Il film narra le vicende di un sud del mondo, uno qualunque, dove famiglie e persone hanno perduto la strada dell’equilibrio, quella “via maestra” che conduce ad una vita sana e a tratti anche felice. Nel mettere al mondo questo film, il regista ha voluto che per quella gente più forte e volenterosa, ci fosse una nuova possibilità di riscatto ed è proprio Elias, il protagonista del racconto, che dopo varie vicissitudini non si lascia sfuggire quella opportunità, ritrovando così, la sua ragione d’esistere.

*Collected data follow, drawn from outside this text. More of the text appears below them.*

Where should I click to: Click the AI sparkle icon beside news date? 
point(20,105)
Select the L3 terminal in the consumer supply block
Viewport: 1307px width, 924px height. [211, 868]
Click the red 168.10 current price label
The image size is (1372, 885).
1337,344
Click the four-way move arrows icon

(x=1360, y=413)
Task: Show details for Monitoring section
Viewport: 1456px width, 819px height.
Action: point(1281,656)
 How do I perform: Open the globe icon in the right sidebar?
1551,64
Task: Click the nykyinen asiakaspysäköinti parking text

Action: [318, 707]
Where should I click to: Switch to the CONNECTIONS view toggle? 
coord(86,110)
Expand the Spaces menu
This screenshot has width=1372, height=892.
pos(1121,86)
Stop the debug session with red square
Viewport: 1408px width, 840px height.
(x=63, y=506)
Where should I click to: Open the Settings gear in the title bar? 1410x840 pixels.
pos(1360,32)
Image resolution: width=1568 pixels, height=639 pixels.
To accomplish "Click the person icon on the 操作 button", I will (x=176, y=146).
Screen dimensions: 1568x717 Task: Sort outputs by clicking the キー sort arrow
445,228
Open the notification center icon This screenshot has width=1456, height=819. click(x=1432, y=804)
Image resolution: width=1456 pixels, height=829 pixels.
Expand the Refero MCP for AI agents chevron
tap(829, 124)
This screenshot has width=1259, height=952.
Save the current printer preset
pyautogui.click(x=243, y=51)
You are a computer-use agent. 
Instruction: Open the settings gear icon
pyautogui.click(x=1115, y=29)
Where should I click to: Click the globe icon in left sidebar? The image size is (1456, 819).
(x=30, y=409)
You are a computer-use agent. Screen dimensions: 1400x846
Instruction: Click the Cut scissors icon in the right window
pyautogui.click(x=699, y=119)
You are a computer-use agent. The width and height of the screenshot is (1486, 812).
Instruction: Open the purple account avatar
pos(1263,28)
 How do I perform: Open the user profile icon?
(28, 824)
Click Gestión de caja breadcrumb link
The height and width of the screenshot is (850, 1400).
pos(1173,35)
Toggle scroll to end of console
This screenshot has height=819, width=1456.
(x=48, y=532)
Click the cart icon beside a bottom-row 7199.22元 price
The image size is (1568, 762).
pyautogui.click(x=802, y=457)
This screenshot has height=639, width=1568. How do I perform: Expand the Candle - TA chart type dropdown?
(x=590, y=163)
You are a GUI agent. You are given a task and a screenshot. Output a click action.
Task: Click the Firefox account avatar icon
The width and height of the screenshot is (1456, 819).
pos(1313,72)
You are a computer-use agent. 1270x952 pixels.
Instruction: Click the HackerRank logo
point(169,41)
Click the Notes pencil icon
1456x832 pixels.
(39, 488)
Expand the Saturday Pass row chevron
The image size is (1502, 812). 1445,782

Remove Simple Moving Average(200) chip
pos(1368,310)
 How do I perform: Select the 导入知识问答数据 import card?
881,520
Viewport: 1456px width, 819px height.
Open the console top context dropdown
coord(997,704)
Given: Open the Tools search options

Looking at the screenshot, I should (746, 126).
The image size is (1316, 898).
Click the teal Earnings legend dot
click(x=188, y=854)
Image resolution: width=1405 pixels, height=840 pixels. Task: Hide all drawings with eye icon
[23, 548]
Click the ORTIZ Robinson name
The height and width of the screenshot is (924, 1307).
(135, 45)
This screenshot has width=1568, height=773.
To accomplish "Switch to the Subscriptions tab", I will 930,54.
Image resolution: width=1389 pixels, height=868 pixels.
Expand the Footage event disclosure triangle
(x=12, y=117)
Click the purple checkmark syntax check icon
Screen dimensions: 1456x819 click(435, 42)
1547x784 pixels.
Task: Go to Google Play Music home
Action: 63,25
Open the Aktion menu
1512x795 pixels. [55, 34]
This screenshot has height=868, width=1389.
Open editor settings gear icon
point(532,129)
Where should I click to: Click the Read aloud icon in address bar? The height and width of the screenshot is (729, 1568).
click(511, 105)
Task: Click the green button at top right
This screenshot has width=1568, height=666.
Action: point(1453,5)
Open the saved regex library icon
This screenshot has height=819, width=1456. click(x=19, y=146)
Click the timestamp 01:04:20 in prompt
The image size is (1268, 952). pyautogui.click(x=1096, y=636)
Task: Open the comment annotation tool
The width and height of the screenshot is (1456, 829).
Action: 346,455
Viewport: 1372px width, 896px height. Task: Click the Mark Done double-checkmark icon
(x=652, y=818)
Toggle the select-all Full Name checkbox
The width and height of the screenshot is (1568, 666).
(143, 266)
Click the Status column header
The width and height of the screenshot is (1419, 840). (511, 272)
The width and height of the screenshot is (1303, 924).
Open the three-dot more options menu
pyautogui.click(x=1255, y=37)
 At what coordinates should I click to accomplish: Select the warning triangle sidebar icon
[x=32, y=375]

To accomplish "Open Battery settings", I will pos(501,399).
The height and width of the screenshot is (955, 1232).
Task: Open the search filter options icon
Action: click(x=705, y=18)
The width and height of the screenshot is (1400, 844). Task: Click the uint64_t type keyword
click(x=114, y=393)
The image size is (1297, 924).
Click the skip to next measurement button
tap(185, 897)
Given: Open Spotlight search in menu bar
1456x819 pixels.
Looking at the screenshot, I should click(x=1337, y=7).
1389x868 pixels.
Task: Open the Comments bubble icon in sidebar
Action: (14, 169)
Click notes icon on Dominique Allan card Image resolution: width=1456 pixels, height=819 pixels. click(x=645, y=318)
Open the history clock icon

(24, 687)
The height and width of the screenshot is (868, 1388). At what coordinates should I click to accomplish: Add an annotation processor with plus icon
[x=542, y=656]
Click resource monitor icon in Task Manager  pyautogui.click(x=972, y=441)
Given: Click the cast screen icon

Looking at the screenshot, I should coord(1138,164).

E’ una favola moderna, in cui il bene vince solo nella maniera in cui viene perseguito. E’ una storia nella quale “chi sbaglia paga” e pagherà sempre, e nella quale c’è chi non solo desidera una chance, ma con sacrificio e tenacia riesce a raggiungere un piccolo o grande traguardo.
Nel film vengono trattate le importanti tematiche della droga e della delinquenza che diventano così un pretesto per raccontare l’incontro tra due personaggi di diversa età che insieme riescono a superare i propri limiti, mettendo al servizio dell’uno dell’altro, le proprie esperienze di vita.
Difende la struttura narrativa, Pier Luigi Sposato, in questo film, che gira con “camera alla mano” provando ad entrare nelle vite dei personaggi, fino a sentirvi i respiri, essendo lui stesso il primo spettatore, e dando un senso di grande realtà alla pellicola.
Questa, la sfida che Pier Luigi Sposato, lancia al suo pubblico, attraverso quel suo essere professionista a tutto tondo, mentre desidera costantemente evolversi e migliorare, alla continua ricerca di una crescita personale e professionale.
Un ottimo appuntamento dunque, quello che Pier Luigi Sposato offre al pubblico mercoledì 3 giugno, alle ore 20,30 presso il cinema Modernissimo di Cosenza, attraverso il suo film, “il colore verde della vita” che – in prima nazionale – promette spunti di riflessione ed un’ottima dose di emozioni.